Peter Tatchell is one of the most prominent and vocal gay rights activists in England, participating in causes and actions going back to the 1970s. He famously attempted a citizen’s arrest of extremely anti-gay Zimbabwe President Robert Mugabe when the leader was visiting London. He was actually attacked and injured by Mugabe’s guards during a second attempt to arrest the man in Brussels in 2001. He has a lengthy history of support for LGBT causes, peaceful causes, and all sorts of left-leaning positions.

But he signed a letter opposing behavior by students in colleges in the United Kingdom who were attempting to deny the ability of speakers to discuss ideas with which they did not agree, so screw him. If Tatchell doesn’t support driving out speakers who hold unpopular views, then he shouldn’t get to speak either. So the argument apparently goes. Tatchell is supposed to give a speech today at Canterbury Christ Church University on “re-radicalizing queers.” But his support for open platforms for free speech are not queer enough for the National Unions of Students’ LGBT rep. From The Guardian:

In the emails, sent to the organisers of a talk at Canterbury Christ Church University on Monday on the topic of “re-radicalising queers”, Cowling refuses an invitation to speak unless Tatchell, who has also been invited, does not attend. In the emails she cites Tatchell’s signing of an open letter in the Observer last year in support of free speech and against the growing trend of universities to “no-platform” people, such as Germaine Greer, for holding views with which they disagree.

Cowling claims the letter supports the incitement of violence against transgender people. She also made an allegation against him of racism or of using racist language. Tatchell told the Observer that the incident was yet another example of “a witch-hunting, accusatory atmosphere” symptomatic of a decline in “open debate on some university campuses”.

One of the founding members of direct action group OutRage!, which caused a storm in the 1990s by outing establishment figures it claimed were homophobic in public and homosexual in private, Tatchell is used to being in the establishment firing line. But the original radical queer is now finding himself having to think long and hard about free speech.

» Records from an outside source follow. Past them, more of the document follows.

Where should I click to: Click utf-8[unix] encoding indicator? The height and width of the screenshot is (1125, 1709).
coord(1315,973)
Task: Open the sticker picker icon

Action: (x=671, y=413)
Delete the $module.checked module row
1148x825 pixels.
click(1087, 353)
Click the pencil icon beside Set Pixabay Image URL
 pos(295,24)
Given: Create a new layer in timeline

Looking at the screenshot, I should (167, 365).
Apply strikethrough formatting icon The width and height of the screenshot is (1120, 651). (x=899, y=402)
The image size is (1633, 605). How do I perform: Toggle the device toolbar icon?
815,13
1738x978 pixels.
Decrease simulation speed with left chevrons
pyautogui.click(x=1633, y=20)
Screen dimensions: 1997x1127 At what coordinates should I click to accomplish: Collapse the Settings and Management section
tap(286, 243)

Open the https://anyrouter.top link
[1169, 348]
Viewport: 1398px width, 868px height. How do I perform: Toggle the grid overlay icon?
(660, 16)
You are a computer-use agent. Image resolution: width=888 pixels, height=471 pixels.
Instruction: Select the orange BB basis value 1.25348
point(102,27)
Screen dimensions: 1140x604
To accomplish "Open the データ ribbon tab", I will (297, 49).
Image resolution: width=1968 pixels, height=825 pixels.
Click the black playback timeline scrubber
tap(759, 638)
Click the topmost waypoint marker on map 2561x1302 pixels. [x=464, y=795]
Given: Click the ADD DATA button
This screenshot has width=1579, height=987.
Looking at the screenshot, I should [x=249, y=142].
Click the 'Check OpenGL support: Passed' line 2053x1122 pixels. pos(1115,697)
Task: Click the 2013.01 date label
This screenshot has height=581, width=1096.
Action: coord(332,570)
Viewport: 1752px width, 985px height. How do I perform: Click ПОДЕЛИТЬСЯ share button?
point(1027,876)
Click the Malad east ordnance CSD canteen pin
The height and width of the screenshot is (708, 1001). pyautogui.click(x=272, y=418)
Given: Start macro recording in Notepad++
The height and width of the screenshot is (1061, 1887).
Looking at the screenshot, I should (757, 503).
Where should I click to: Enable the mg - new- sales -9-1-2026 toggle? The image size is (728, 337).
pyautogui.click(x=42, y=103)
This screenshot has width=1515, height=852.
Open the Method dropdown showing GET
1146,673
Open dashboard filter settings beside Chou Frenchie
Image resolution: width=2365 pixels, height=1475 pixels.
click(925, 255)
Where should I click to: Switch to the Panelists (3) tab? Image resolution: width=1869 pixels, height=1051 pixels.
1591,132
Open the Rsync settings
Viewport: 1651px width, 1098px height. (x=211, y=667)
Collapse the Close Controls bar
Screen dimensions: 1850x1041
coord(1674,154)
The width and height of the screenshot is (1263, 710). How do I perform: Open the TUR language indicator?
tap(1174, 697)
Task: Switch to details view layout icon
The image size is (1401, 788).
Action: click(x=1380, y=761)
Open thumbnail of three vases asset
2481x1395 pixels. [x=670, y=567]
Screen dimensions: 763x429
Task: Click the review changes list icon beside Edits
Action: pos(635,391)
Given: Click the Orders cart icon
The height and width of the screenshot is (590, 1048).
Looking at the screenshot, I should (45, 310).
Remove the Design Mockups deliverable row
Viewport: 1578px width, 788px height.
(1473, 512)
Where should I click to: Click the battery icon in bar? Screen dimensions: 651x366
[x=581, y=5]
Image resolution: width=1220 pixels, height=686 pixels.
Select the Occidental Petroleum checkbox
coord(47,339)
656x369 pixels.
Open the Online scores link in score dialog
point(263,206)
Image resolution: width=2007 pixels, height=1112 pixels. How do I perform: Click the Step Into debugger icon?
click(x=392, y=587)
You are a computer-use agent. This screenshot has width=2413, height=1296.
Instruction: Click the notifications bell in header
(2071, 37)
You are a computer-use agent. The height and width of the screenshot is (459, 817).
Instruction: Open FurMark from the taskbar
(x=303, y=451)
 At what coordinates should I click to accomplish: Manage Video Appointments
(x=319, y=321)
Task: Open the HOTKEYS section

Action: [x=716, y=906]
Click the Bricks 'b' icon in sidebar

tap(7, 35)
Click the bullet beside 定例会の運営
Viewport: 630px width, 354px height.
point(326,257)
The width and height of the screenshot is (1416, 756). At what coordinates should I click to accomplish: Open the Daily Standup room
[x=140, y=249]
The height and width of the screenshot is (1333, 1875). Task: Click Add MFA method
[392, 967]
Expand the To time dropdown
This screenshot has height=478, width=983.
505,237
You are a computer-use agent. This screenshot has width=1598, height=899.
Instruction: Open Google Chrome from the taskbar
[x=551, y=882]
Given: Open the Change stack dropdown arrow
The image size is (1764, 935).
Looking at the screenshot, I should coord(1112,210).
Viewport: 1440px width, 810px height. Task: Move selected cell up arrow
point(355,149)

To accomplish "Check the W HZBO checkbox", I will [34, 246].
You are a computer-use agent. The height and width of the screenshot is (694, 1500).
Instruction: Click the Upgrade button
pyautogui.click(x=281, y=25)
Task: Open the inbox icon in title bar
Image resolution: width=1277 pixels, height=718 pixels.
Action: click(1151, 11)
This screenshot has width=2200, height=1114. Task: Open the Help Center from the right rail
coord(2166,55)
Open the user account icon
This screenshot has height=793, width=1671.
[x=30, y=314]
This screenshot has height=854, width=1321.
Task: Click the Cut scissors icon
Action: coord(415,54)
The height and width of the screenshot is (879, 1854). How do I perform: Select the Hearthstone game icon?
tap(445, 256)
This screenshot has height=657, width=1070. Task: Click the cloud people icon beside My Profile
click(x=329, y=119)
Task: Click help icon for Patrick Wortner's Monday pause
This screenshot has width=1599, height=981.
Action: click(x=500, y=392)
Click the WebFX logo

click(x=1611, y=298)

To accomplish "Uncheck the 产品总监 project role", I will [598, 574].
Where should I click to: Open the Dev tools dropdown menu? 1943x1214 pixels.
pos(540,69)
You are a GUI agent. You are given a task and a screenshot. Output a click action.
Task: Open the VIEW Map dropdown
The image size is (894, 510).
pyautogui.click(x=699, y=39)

It is interesting that Tatchell is now having to think about free speech. You see, Tatchell has not exactly been a purist on free speech issues. He has been a major force behind opposition to the anti-gay lyrics of Jamaican dance hall music, a fight that was world news for a time back in the early part of the new millennium. A lot of the activism was a perfectly normal example of fighting bad speech with more speech—protests and calls for boycotts and attempts to apply social pressure to create change. But Tatchell also got British police involved in investigating the lyrics and shutting down concerts, arguing that the calls for violence with the lyrics were dangerous.

Now though, things have changed. Or perhaps Tatchell has at least found some nuances. Tatchell recently took a position on a bakery in Belfast that has been found guilty of anti-gay discrimination for refusing to write “Support Gay Marriage” on a cake because the message violated the baker’s religious beliefs. Tatchell’s position is in support of the bakery, not the customer. He originally condemned the bakers, but announced a change of position at the start of the month. He explained in The Guardian:

The judge concluded that service providers are required to facilitate any “lawful” message, even if they have a conscientious objection. This raises the question: should Muslim printers be obliged to publish cartoons of Mohammed? Or Jewish ones publish the words of a Holocaust denier? Or gay bakers accept orders for cakes with homophobic slurs? If the Ashers verdict stands it could, for example, encourage far-right extremists to demand that bakeries and other service providers facilitate the promotion of anti-migrant and anti-Muslim opinions. It would leave businesses unable to refuse to decorate cakes or print posters with bigoted messages.

In my view, it is an infringement of freedom to require businesses to aid the promotion of ideas to which they conscientiously object. Discrimination against people should be unlawful, but not against ideas.

This isn’t taking it as far as defending (philosophically) the right for singers to wish death upon gay people, but baby steps.